WORK INSTRUCTIONS: Convert the stretch of entries from the line containing "You are a GUI" through the line containing "Task: Click on" into a Markdown table with the columns Row and Line, leaving out blank lines.

DATA RECORDS:

********

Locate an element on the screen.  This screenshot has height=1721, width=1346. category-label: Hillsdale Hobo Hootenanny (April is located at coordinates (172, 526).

********

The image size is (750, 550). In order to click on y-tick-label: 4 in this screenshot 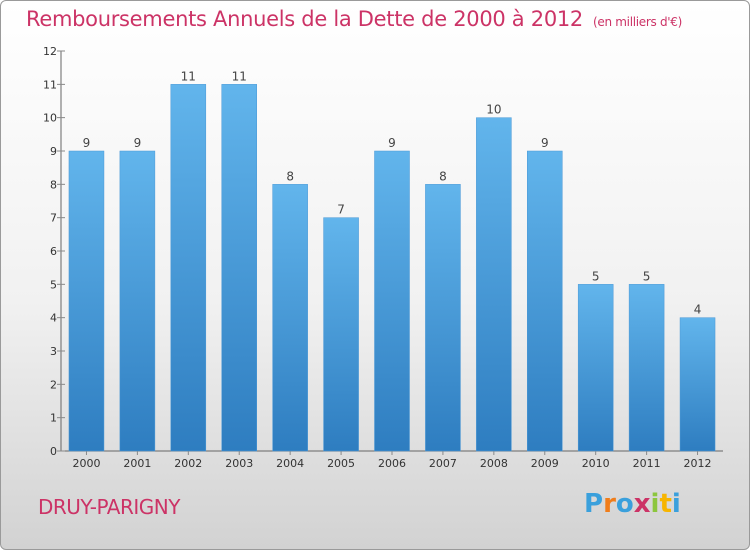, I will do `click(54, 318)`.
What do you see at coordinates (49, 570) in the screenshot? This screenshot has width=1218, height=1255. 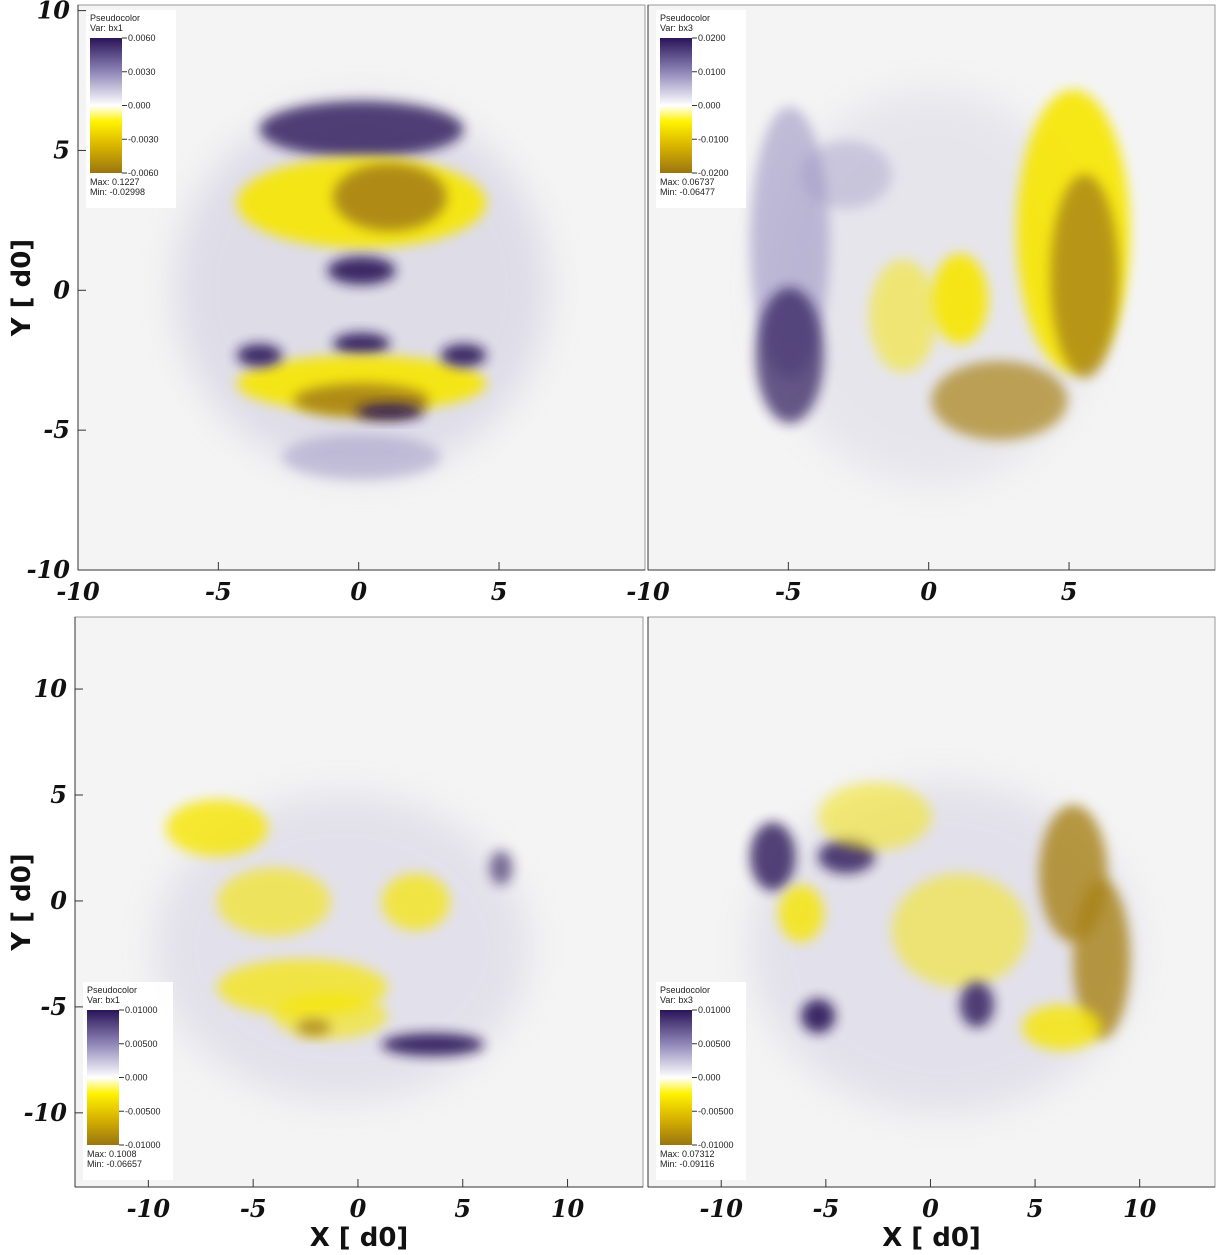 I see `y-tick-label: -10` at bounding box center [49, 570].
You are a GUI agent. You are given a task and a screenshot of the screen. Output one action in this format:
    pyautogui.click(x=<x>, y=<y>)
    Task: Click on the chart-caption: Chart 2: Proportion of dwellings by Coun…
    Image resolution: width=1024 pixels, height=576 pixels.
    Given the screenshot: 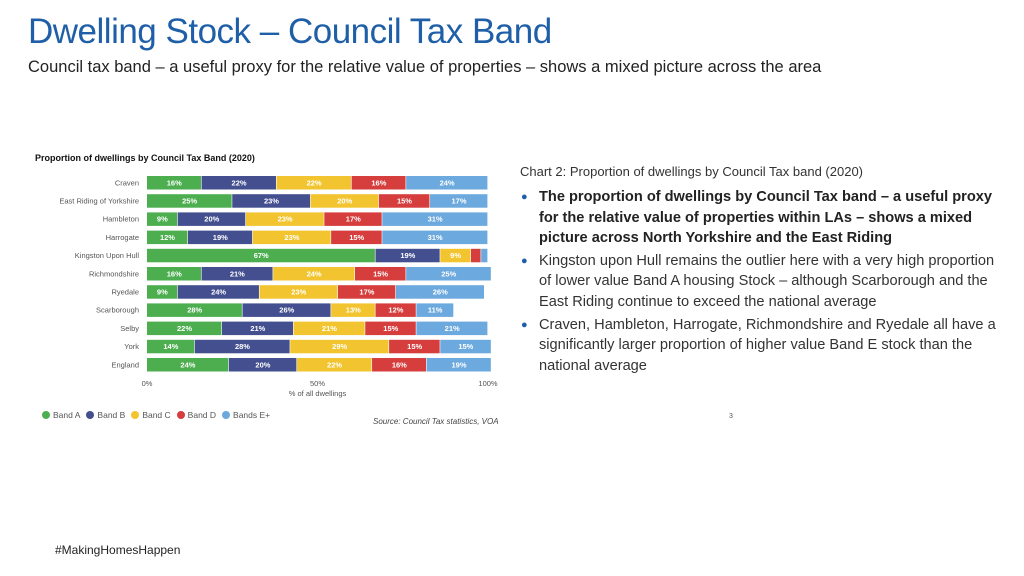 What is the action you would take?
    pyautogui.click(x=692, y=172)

********

OUTPUT FOR THIS EXERCISE:
| Row | Line |
|---|---|
| 1 | You are a GUI agent. You are given a task and a screenshot of the screen. Output one action in this format: |
| 2 |     pyautogui.click(x=<x>, y=<y>) |
| 3 |     Task: Click on the chart-caption: Chart 2: Proportion of dwellings by Coun… |